Un plateau vocal d’exception parvient toutefois à magnifier les carences de la baguette par une auto-direction de ses moyens, qu’on devine des plus rigoureuses. Le premier à s’y distinguer est le baryton-basse Simone Alberghini en Oroe gracieux : le phrasé noble et le timbre enveloppant caractérisent avantageusement le personnage. Rossinien flamboyant [lire nos chroniques du 28 novembre et du 11 septembre 2010], le ténor étatsunien Lawrence Brownlee campe un magnifique Idreno de Mille et une nuits dont les acrobatiques vocalises laissent pantois et suscitent hourras et bravi. Lui aussi salué dans ce répertoire [lire notre chronique de Mosè in Egitto], Alex Esposito livre un Assur de grand impact, nettement plus tenu que son Leporello de l’an dernier [lire notre chronique du 25 juillet 2016]. Généreuse, la voix paraît presque lourde, puis elle fait preuve d’une agilité confondante, de même que la présence en scène, atout d’une incarnation ardente. Fine silhouette dans une incroyable robe d’or entravant sa marche, la jeune Nikola Hillebrand campe une Azema efficace. En 1823, le grand mezzo-soprano Isabella Colbran est Madame Rossini depuis près d’un an ; c’est pour elle que le maître a écrit le rôle-titre. Joyce DiDonato s’y glisse avec une évidence rare qui se joue souverainement de l’ornementation : elle conjugue l’égalité de l’émission sur toute la tessiture, l’onctuosité du phrasé et la densité de la ligne dans une interprétation tendrement nuancée dans les arie et d’un mordant parfait dans les recitativi. Daniela Barcellona lui donne une réplique musclée en Arsace, malgré un creux qui s’infléchit dès qu’il faut descendre du haut-médium – aigu et grave demeurent splendides, cela dit. Galeano Salas ne démérite pas en Mitrane et le spectre de Nino gagne l’autorité d’un Commandeur grâce à la riche impédance de la jeune basse ukrainienne Igor Tsarkov. Outre les fort satisfaisantes parties spécifiques, signalons des ensembles d’une précision exemplaire, ainsi que la prestation impeccable des artistes du Chor des Bayerischen Staatsoper (préparés par Stellario Fagone).

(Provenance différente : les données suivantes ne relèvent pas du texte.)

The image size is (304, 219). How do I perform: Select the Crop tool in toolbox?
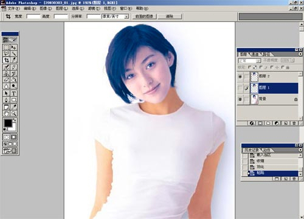click(x=7, y=60)
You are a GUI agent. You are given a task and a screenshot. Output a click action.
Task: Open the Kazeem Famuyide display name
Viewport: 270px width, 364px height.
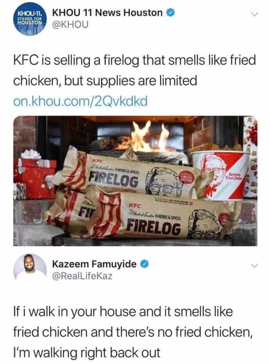point(95,264)
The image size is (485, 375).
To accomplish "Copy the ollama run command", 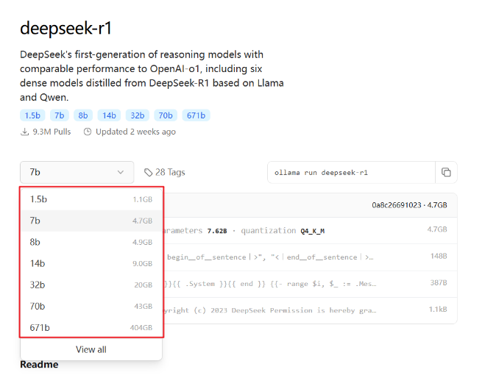I will (446, 172).
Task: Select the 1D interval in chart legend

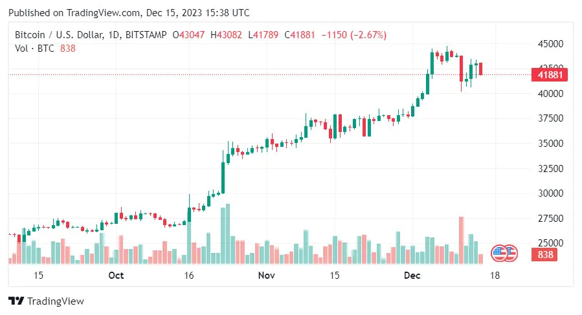Action: tap(114, 34)
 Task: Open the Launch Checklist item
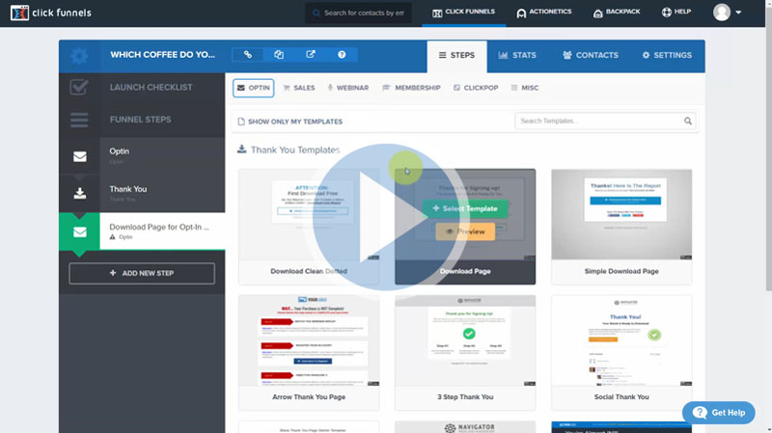142,88
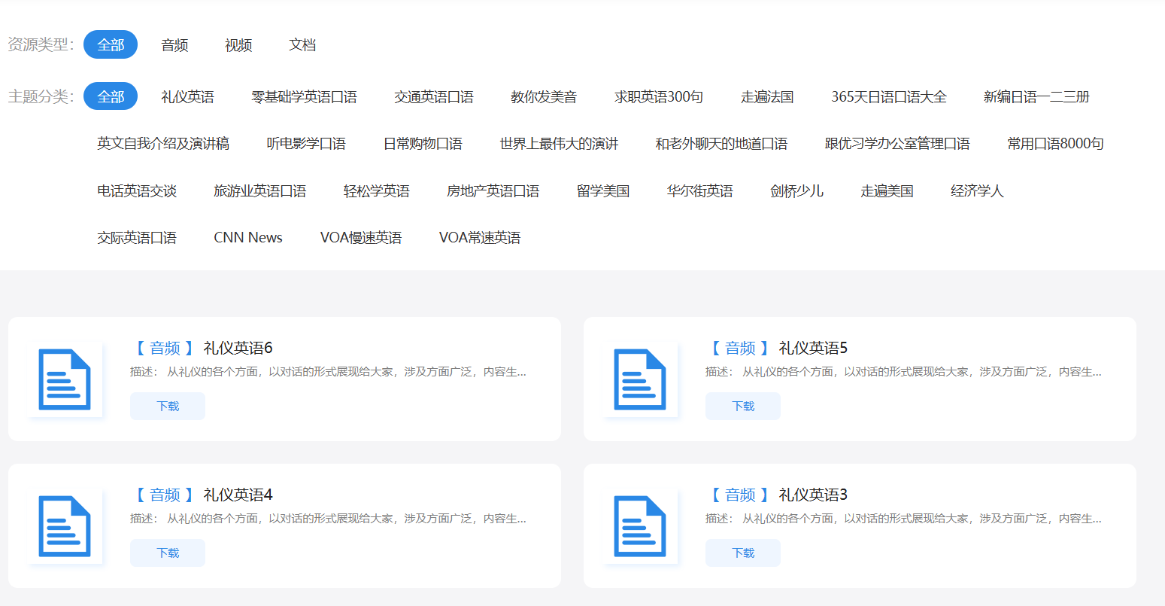Choose the CNN News topic category
The width and height of the screenshot is (1165, 606).
coord(248,238)
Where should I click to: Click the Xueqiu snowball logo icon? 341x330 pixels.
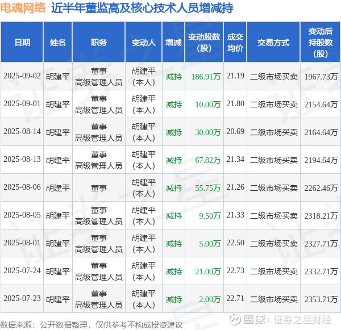(235, 320)
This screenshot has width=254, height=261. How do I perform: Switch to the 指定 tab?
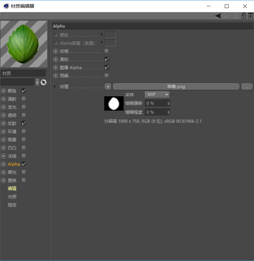(12, 205)
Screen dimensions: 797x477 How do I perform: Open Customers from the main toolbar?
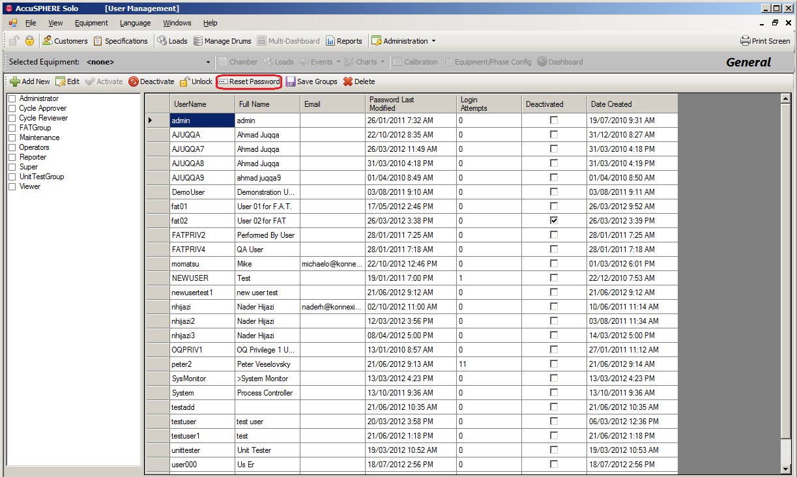point(65,41)
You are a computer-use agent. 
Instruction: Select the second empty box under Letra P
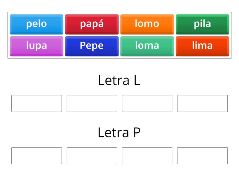(92, 156)
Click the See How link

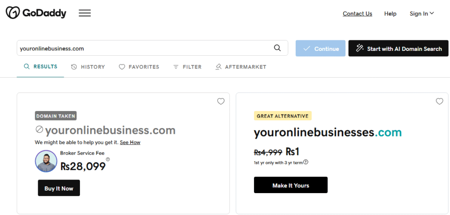[130, 143]
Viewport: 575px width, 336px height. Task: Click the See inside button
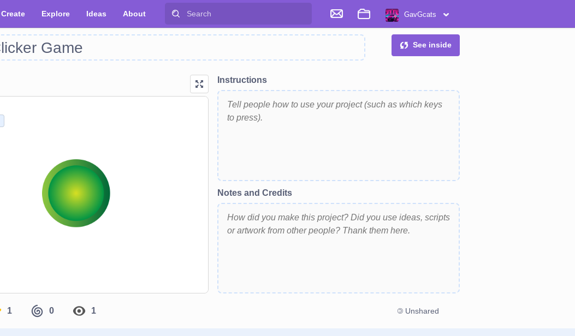click(x=425, y=45)
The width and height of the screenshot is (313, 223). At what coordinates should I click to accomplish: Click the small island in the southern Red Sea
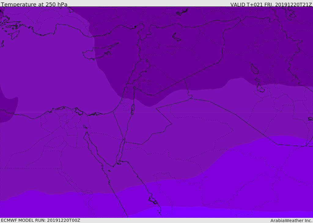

Créée en février dernier, la mise en scène de David Alden transpose la Babylone mythologique dans l’Iran de Muhammad Rizā Shāh Pahlevi, plongeant le regard du public dans une dictature orientale où la statue de Baal n’est autre que celle du roi défunt, un roi qui, du coup, n’est plus la simple victime de l’amour adultérin de Semiramide mais peut-être celle d’un complot de palais. Avouons n’avoir guère été conquis par cette option que Paul Steinberg emprisonne dans un décor extrêmement pesant. Les costumes de Buki Shiff s’avèrent plus inventifs et apportent une touche de lumière à l’ensemble.